O INSS explicou que os principais motivos que levam ao indeferimento dizem respeito ao não cumprimento de requisitos:
“Esses requisitos podem ser: tempo de contribuição, carência (número mínimo de meses de recolhimento para ter direito), qualidade de segurado (continuidade das contribuições), qualidade de dependente ou não ocorrência de fato gerador”, informou a autarquia. No Benefício de Prestação Continuada (BPC/Loas), os indeferimentos podem se dar pela idade abaixo de 65 anos, não caracterização da deficiência ou superação do limite de renda mensal exigida — o rendimento da família dividido pelo número de moradores da casa deve ser de, no máximo, 25% do salário mínimo (R$ 261,25) para cada um.
Enquanto aumenta o número de negativas, cresce a quantidade de recursos de segurados que acreditam ter direito ao benefício que foi indeferido. No fim de janeiro, havia 120 mil processos parados no Conselho de Recursos da Previdência Social (CRPS).
— Há recursos parados há mais de um ano. Muitas vezes, entrar com a ação judicial tem sido mais rápido, pois há a possibilidade de pedir antecipação de tutela (liminar) em que o segurado já recebe o benefício — explicou Veríssimo.
A reportagem solicitou à Secretaria de Previdência o número atualizado de processos no CRPS, mas a pasta informou que esses dados ainda estão sendo consolidados.

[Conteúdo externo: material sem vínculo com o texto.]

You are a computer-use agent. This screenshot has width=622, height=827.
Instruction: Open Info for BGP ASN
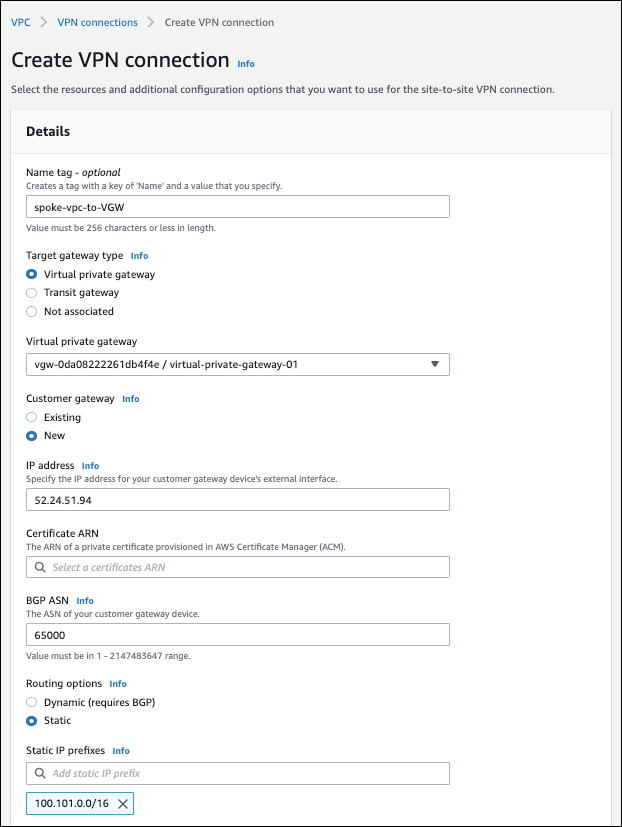click(85, 601)
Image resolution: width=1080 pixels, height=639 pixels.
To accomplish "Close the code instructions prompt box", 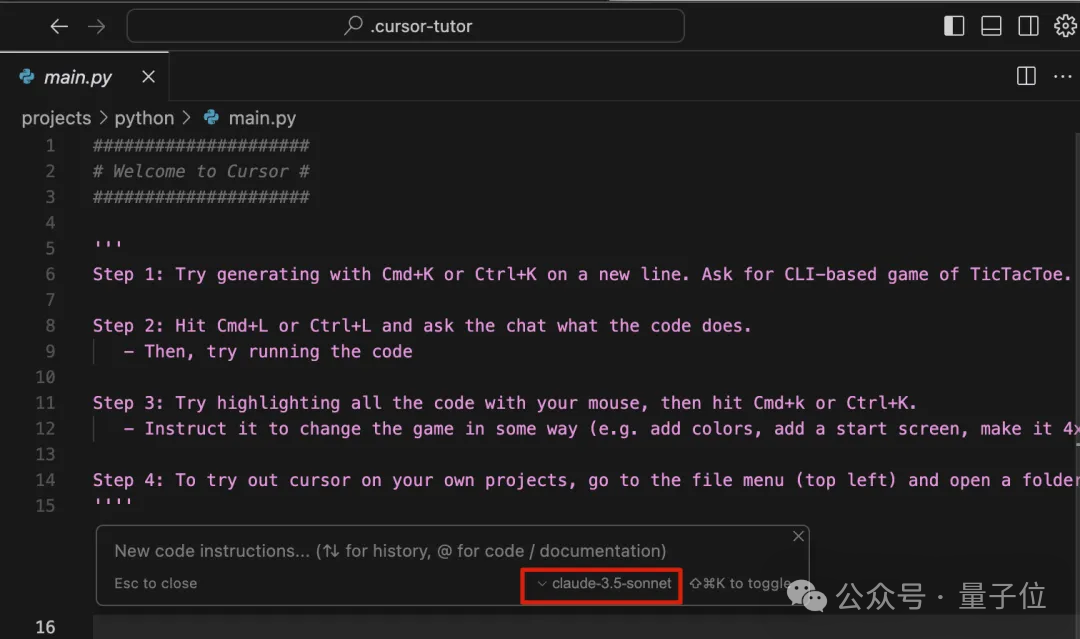I will pyautogui.click(x=798, y=536).
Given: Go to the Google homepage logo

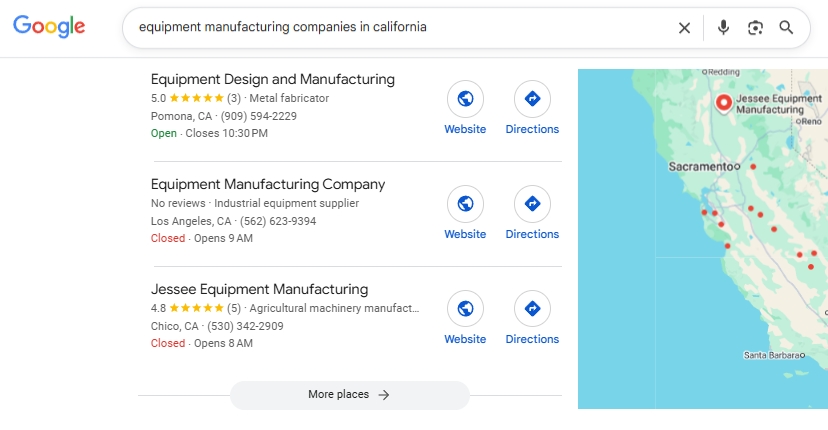Looking at the screenshot, I should (49, 27).
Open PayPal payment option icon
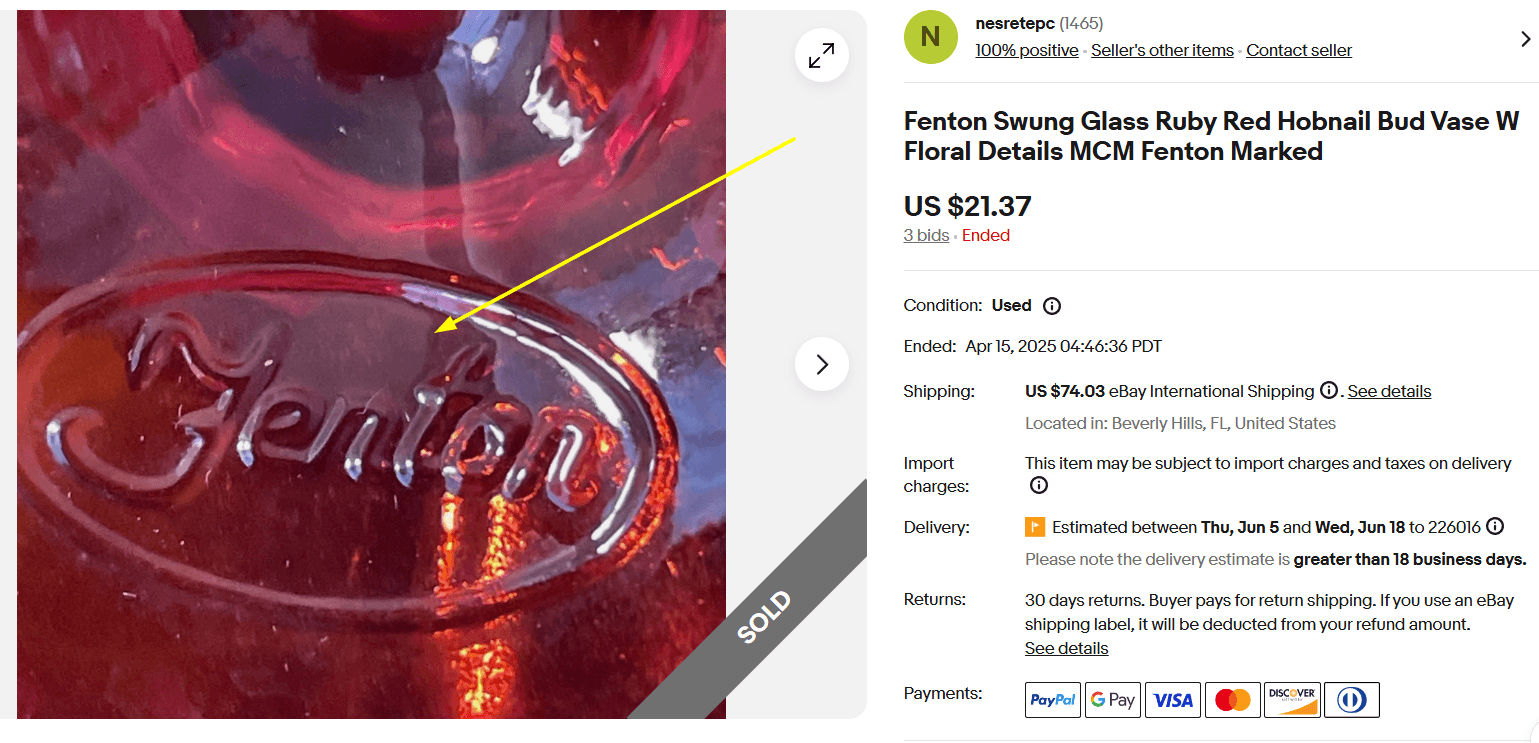 [1052, 699]
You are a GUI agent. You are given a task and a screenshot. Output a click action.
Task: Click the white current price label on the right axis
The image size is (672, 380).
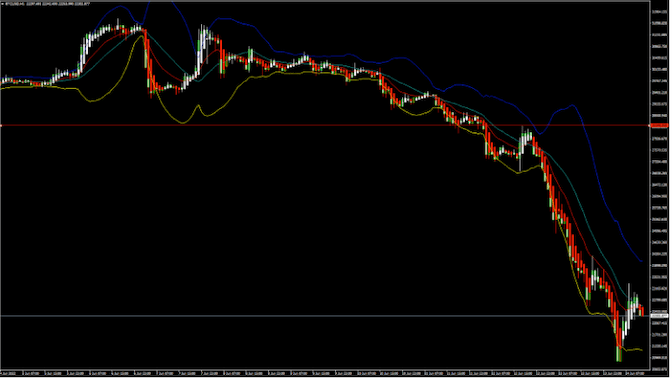[659, 316]
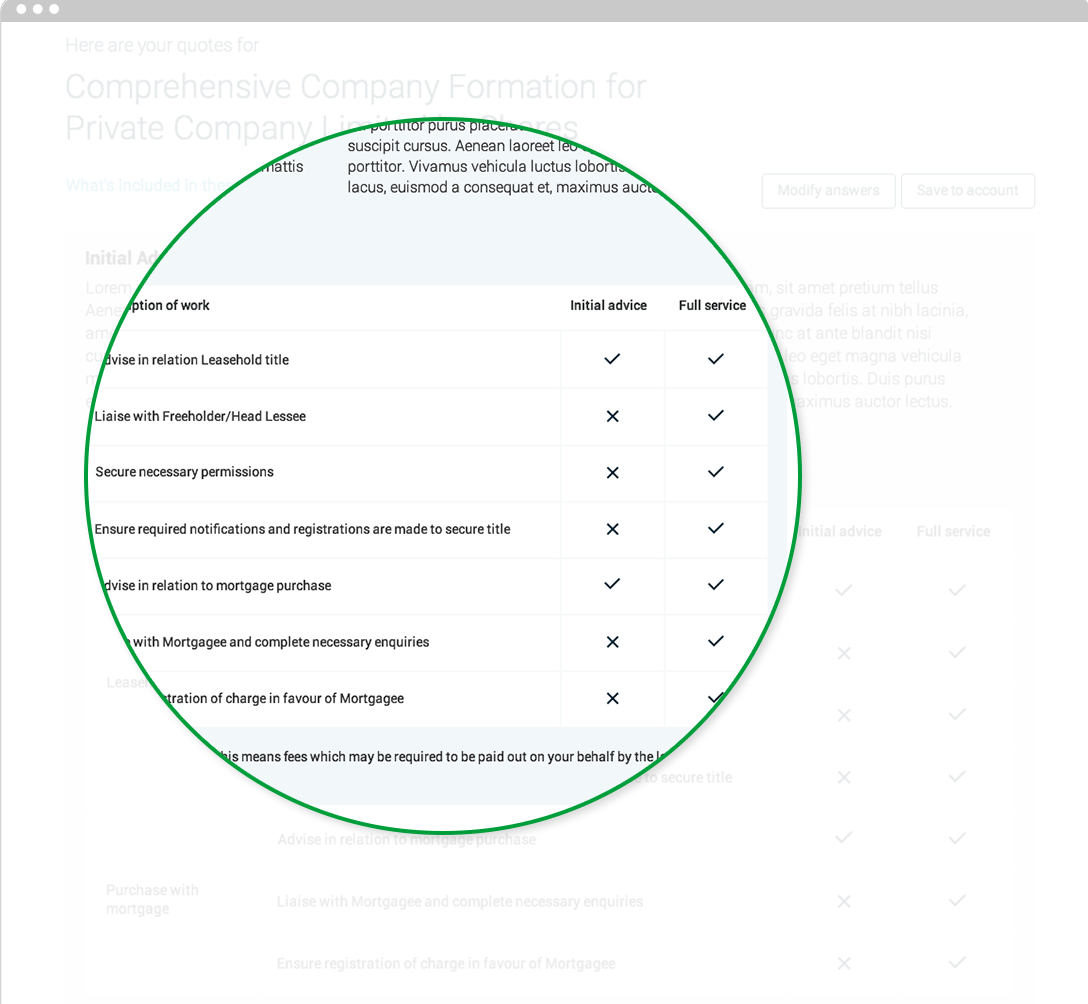Screen dimensions: 1088x1004
Task: Click Full service checkmark in magnified notifications and registrations row
Action: tap(715, 529)
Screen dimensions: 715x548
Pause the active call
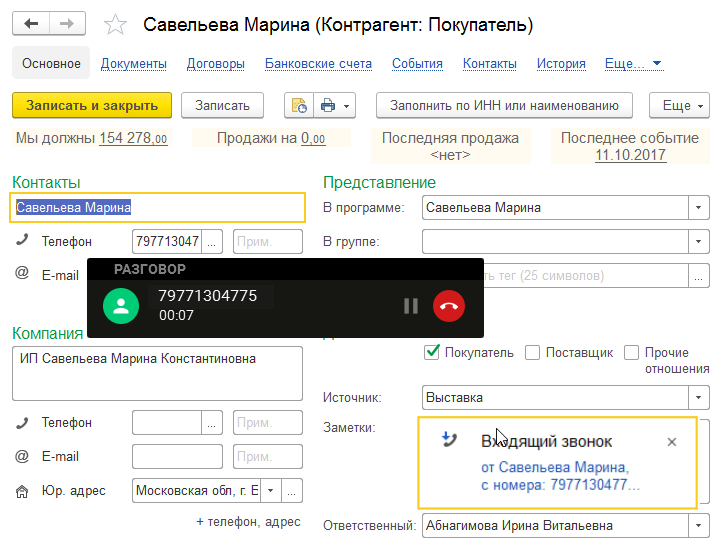410,306
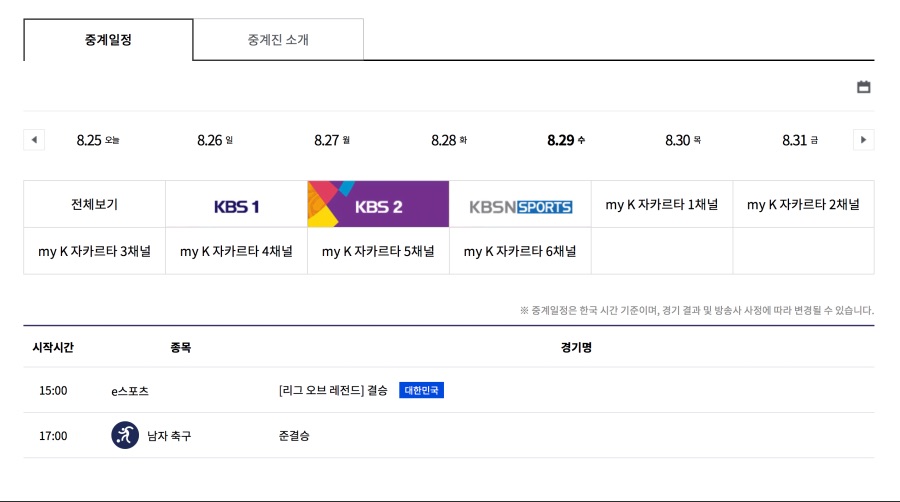Open the 준결승 football match entry
900x502 pixels.
pos(294,436)
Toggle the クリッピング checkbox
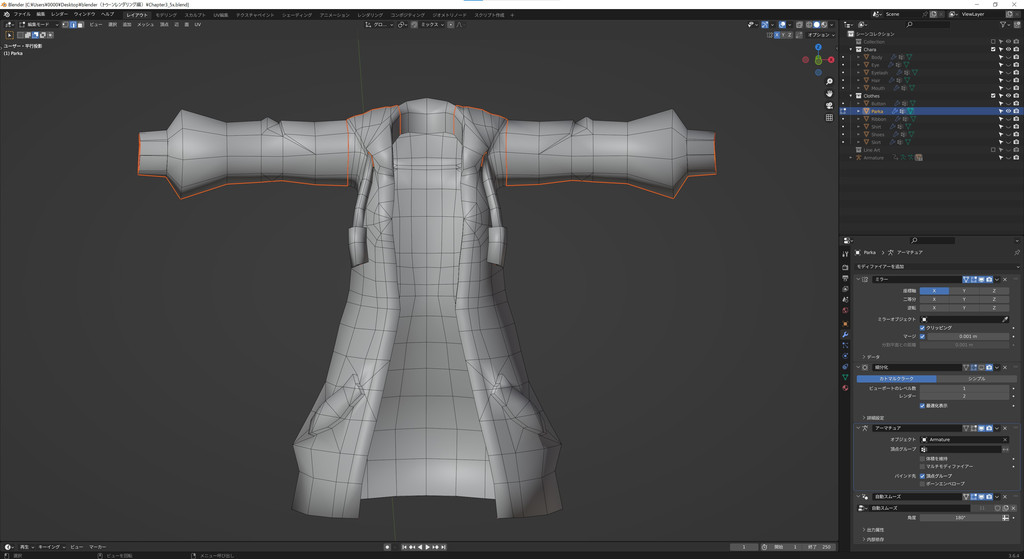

“Ao longo do ano de 2019 foi implantado novo sistema de processamento dos recursos no Conselho. Esse sistema está em fase de implementação, motivo pelo qual as informações sobre número de processos represados e tempo médio de análise no CRPS ainda estão sendo consolidadas”, alegou o órgão.
Em nota, o INSS informou que os servidores do instituto que trabalham na concessão de benefícios são altamente qualificados e têm, como referência para a análise dos requerimentos, a legislação previdenciária vigente, que norteia qualquer deferimento ou indeferimento de pedidos. Além disso, destacou que os requerimentos passam por um controle interno, “uma vez que, para que seja pago o bônus por produtividade, por exemplo, os processos precisam ter sido despachados de forma correta e fundamentada”.
De acordo com a autarquia, servidores que adotem atitudes que vão contra os princípios do serviço público podem ser punidos.
O INSS ressaltou, no entanto, que “analisa mais de 700 mil requerimentos por mês e que erros podem ocorrer, de forma eventual. Esses casos podem ser revistos mediante recurso do segurado junto ao ao CRPS”.
Por fim, o instituto informou que está finalizando a elaboração de um edital para a contratação de temporários, que trabalharão no atendimento ao público e na análise de benefícios, a fim de acelerar a análise de requerimentos.